Letting a Computer Assist My Home

Smart homes are all the rage nowadays. But I’ve really only stayed with the basics, some smart light bulbs, a smart clock with environmental sensors, and an internet connected air purifier. One issue though, is the fact that these things has their own separate apps. And that is where Home Assistant comes into play.
Despite it being released 11 years ago and watching a bunch of Youtube videos talking about home automation using Home Assistant. I’ve just never gotten around to setting it up and actually trying it out. But that changed just a few weeks ago when I decided to look into ESPHome, a really cool tool/framework that allows you to build custom firmware for building your own IoT device on espressif MCUs. But first, I of course needed to install Home Assistant.
Setting Things Up
Home Assistant is not just an application you can run, you have two options: Home Assistant Container and Home Assistant OS. Home Assistant Container would be simpler to deploy, but it lacks support for one important feature: Add-ons, which are based on containers itself. So of course, I went for Home Assistant OS.
My Home “Server” setup is just my PC that I leave running 24/7, it has all kinds of services running mostly in Docker. So to run Home Assistant I just setup a VirtualBox VM with the provided Home Assistant OS VDI Image. This turned out to be a huge mistake, using Hyper-V might’ve been the better option, I’ll talk about this later.
Setting up Home Assistant itself was very simple, I created a VM with it and set its networking to bridge with my physical network. After starting it, the VM just boots straight into Home Assistant OS and shows up on port 8123 for you to setup a new account. After I logged into my Home Assistant instance, I immediately went looking for the ESPHome addon.
Getting started with ESPHome is surprisingly extremely easy. I just had a random ESP32-S2 board laying around that I soldered some pins to connect my Neopixel strip onto. Now here is where I ran into my first issue. Normally you should be able to flash your ESP using WebSerial in the browser directly. But because I’m still connected by insecure HTTP, it seems that WebSerial isn’t available and caused weird issues. So I had to download the firmware image and flash it myself, luckily there are web versions of the ESPTool online, so I just used esptool-js to flash the image. As soon as I reset the board, it connects to my network and showed up as online in the ESPHome dashboard.

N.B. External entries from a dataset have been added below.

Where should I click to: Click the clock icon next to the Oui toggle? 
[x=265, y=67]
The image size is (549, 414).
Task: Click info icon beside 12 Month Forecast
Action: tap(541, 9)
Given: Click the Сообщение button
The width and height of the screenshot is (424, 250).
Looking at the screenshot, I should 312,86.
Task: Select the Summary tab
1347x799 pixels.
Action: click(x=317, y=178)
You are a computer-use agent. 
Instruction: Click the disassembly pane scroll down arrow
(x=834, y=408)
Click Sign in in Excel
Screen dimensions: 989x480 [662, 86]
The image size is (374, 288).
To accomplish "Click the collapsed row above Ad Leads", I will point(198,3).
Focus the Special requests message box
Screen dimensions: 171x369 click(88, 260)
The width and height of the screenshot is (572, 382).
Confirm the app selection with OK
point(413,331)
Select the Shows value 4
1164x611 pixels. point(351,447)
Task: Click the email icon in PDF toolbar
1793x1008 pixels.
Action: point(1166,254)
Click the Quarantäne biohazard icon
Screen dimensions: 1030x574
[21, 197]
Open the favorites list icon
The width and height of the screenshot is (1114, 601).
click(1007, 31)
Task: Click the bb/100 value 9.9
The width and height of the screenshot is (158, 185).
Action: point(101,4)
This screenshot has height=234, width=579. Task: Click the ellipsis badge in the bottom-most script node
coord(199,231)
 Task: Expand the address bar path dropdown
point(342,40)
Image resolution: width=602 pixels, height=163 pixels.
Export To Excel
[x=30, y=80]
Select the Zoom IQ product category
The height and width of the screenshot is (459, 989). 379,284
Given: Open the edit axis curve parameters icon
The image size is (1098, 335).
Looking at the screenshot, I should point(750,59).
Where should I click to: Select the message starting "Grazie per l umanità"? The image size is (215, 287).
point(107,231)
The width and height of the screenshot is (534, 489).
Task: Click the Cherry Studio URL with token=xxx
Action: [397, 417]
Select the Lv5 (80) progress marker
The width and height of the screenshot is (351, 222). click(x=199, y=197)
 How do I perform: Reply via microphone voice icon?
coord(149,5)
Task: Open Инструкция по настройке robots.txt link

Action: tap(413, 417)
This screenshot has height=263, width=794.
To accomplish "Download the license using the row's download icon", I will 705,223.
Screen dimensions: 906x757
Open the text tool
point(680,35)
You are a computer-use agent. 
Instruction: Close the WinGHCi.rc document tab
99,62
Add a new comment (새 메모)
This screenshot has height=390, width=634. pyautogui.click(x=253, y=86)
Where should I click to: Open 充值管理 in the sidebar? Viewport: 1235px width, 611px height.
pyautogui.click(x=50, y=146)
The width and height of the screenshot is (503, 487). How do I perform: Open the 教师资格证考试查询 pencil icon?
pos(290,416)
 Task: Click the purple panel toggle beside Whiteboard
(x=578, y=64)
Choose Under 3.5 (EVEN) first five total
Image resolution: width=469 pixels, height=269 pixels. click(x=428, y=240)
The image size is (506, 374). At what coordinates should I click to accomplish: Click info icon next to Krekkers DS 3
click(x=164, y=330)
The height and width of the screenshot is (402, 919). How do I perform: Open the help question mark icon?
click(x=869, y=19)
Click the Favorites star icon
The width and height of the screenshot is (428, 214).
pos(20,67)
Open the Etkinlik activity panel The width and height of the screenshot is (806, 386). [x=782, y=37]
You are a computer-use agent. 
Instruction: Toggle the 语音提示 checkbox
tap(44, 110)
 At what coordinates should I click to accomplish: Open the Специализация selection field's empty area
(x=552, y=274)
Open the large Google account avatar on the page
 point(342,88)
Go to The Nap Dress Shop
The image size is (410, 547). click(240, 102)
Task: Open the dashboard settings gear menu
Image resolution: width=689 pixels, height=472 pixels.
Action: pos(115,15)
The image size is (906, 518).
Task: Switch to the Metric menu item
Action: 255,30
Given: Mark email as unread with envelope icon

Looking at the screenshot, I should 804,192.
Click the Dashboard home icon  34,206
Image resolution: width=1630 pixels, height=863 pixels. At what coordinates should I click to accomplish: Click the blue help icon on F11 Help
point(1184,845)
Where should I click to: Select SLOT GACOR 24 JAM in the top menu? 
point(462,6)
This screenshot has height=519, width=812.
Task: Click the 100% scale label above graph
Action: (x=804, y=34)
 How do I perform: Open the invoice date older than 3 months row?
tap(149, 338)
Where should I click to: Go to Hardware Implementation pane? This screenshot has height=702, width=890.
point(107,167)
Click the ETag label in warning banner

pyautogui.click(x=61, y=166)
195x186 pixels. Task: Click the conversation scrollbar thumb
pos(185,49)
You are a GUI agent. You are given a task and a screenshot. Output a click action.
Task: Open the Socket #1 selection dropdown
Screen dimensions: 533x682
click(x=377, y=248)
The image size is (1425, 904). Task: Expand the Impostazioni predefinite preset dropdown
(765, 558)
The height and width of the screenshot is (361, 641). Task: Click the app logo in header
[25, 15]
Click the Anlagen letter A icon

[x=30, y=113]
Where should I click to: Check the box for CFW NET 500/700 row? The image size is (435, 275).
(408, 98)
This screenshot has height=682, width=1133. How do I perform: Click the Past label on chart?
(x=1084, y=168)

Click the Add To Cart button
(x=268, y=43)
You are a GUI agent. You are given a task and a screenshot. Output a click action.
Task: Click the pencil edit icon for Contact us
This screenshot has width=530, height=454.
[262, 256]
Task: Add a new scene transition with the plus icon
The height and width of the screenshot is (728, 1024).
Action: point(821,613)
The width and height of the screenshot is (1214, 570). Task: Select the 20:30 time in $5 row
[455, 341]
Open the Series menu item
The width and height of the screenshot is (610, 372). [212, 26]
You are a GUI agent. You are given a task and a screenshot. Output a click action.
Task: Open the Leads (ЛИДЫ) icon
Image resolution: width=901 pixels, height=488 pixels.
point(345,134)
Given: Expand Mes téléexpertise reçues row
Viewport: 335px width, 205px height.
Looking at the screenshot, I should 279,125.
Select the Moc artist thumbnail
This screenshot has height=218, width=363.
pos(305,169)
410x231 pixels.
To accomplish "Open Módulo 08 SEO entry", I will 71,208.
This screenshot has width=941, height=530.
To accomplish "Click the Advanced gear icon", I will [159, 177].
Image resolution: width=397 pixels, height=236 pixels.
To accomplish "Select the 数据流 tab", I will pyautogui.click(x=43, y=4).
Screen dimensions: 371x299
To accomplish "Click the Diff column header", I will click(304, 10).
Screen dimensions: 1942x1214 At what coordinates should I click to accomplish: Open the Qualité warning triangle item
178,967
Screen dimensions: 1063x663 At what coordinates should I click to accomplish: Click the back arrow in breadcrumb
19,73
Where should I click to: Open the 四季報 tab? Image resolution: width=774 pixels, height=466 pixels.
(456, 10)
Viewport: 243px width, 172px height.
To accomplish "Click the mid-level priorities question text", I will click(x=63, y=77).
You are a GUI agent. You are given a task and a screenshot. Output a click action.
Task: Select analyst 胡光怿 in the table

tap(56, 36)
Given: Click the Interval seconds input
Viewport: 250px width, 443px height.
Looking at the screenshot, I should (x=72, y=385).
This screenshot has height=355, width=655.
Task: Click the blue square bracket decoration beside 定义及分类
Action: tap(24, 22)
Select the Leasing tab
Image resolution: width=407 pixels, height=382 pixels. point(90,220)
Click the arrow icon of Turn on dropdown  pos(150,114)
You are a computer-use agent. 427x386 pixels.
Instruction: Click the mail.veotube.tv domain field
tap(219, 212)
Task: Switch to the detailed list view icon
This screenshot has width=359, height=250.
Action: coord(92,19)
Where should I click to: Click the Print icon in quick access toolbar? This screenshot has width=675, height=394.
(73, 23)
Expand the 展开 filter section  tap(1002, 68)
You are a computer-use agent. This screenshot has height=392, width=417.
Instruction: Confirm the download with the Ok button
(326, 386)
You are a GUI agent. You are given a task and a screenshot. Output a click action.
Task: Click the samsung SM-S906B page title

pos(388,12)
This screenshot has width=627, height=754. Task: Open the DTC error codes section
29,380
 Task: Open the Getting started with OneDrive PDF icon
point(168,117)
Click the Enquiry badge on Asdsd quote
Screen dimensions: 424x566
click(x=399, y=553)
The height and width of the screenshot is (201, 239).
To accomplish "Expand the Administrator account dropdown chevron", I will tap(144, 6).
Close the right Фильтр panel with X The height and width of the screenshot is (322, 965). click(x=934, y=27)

ESPHome is a low code platform, you can do most basic things without writing a single line of code. Even more complex features can be written with minimal code. In order to get started with my Neopixels, I just created a light component and configured it to my Neopixel pin.

And just like that, we can wirelessly flash the code to the ESP board and after adding the new ESPHome device to Home Assistant I have a smart controllable Neopixel strip.
Now understand why people loves Home Assistant so much.
The simplicity of everything was amazing, it was so quick to get this smart light setup. But now things start to become a bit of a mess. Using Home Assistant on a VM was starting to backfire and using a very old esp8266 on a DIY board was making this a huge mess.
After this I noticed more and more instability. Like Home Assistant not booting up properly after a host restart (Thanks Windows Update!) and also Home Assistant randomly failing to connect to my physical network. That combined with my unstable DIY boards makes my lights randomly turn off or disconnect.
In the end I decided move the Home Assistant instance to a random mini PC that I just have running doing nothing. This was easier said than done, because Home Assistant does not have a bootable installer, they only provide images of a preinstalled Home Assistant instance. So what I had to do was boot up a Live Ubuntu installer, this was a huge pain because this mini PC is so old that it struggles to run the desktop (I probably should have used something lighter). But anyways I downloaded the Home Assistant OS x86 disk image and wrote it to the main disk of the mini PC and it booted up Home Assistant.
In order to move the instance, I had to create a backup in my Home Assistant VM and then upload it to the new instance which will restore the backup. This was surprisingly easy and *it just worked*.